Hafizuddin Chowdhry And Ors. vs Abdool Aziz on 6 April, 1893

Equivalent citations: (1893)ILR 20CAL755

JUDGMENT

O'Kinealy and Banerjee, JJ.

1. In this case the decree-holder, a Mahomedan lady, died, leaving as heirs and residuaries ten persons. After her death these ten persons applied for execution of the decree, and the application was registered, but as they were not in a position to file a certificate such as is required by Section 4, Clause (b) of the Succession Certificate Act, the application was dismissed. That was an application to arrest the debtor. The present application is of a different nature, and it is admitted on all hands that if the former application was such as is contemplated by Article 179 of the second schedule of the Limitation Act, the decree-holders are not barred.
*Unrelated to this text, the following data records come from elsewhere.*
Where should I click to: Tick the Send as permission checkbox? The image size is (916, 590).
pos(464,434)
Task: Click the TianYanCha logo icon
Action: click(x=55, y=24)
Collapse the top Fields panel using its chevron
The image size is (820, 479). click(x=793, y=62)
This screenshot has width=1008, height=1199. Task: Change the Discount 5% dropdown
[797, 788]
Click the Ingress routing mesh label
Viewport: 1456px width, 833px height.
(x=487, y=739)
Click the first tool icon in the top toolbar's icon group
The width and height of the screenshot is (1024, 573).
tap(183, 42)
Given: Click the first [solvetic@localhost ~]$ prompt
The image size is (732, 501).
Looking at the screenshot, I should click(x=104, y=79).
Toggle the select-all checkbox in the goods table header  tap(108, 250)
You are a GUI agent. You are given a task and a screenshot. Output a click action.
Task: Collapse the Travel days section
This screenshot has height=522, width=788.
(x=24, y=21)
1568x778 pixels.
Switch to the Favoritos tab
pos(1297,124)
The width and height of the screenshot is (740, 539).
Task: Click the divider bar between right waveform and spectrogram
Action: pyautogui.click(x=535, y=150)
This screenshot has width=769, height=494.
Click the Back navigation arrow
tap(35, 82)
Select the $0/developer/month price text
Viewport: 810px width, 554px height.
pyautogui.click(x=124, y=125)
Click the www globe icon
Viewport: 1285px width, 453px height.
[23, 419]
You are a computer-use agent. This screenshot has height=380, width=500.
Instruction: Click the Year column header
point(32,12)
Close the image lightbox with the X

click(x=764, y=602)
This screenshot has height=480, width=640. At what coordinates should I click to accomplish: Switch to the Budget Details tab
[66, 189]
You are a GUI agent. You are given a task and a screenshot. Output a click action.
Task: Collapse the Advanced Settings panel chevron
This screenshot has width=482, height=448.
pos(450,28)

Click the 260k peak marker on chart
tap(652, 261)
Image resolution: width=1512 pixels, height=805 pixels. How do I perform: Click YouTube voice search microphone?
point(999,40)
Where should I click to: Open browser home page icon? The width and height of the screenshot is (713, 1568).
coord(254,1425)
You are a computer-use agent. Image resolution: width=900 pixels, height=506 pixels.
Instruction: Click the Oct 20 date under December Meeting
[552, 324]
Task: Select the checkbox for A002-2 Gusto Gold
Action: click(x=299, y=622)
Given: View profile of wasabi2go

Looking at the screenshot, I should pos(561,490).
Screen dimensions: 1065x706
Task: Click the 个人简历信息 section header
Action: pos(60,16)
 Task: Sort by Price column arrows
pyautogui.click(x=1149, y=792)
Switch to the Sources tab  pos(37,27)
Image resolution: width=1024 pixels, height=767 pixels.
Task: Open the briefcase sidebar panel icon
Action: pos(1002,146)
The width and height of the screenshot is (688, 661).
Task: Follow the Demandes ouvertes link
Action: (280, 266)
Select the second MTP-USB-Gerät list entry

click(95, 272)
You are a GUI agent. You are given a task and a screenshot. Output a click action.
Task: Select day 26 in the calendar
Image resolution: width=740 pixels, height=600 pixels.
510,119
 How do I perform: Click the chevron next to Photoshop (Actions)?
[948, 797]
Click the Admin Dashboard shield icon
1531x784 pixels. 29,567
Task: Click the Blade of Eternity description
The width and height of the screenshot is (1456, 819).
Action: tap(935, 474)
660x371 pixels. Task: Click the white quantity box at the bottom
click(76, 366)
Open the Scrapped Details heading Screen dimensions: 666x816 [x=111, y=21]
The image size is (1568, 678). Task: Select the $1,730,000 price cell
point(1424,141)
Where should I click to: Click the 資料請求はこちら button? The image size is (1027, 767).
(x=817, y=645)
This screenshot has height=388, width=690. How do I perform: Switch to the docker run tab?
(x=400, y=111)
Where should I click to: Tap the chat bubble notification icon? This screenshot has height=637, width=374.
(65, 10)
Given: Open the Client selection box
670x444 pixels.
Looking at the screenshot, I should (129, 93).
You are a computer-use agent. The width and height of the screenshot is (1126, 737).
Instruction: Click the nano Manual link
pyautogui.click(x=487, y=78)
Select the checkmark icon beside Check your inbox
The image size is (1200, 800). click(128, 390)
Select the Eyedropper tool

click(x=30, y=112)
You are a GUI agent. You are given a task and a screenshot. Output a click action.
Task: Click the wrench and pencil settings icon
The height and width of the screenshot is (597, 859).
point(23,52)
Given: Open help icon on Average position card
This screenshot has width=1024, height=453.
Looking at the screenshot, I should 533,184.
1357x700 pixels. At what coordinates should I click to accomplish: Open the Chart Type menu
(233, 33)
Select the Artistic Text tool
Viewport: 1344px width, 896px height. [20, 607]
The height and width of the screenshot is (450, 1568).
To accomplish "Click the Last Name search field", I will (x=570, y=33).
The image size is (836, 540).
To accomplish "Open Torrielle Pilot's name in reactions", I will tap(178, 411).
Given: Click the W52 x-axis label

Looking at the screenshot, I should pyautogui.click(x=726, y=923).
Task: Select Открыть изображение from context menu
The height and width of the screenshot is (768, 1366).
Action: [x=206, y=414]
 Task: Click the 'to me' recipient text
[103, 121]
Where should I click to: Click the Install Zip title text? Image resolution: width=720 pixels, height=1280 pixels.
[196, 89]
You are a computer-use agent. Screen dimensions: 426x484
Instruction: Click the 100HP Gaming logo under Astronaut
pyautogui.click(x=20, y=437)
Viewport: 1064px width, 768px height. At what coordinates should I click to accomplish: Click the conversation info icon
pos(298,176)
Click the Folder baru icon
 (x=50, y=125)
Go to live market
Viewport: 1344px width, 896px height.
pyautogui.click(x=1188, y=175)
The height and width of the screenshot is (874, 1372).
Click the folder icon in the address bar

2. The point I think is very easy of decision. Both the Civil Procedure Code and the Limitation Act were passed long before the Succession Certificate Act. Therefore, whatever interpretation may be put on the word "application" as used in the Civil Procedure Code and the Limitation Act, it could in no way depend upon the Succession Certificate Act.

3. Then it is said that the persons who made the application were not the proper persons to make it. The answer to that is that, when a decree is transferred, as in the present case, by operation of law, the transferee may apply for execution. Here the application was in proper form and made by the heirs of the decree-holder.

4. It has been further argued that as the previous application to which I have referred was dismissed by the Munsif under Section 158 of the Civil Procedure Code, and that decision was not appealed from, the decree-holder can make no further application. Admitting for the sake of argument, and only for the sake of argument, that the order rejecting the previous application was made under Section 158, still it is quite clear that the relief asked for in that application was different from what is asked for here, and consequently the decree-holders are not debarred from making the present application.

5. The result is that the decisions of the lower Courts must be set aside and the appeal allowed with costs.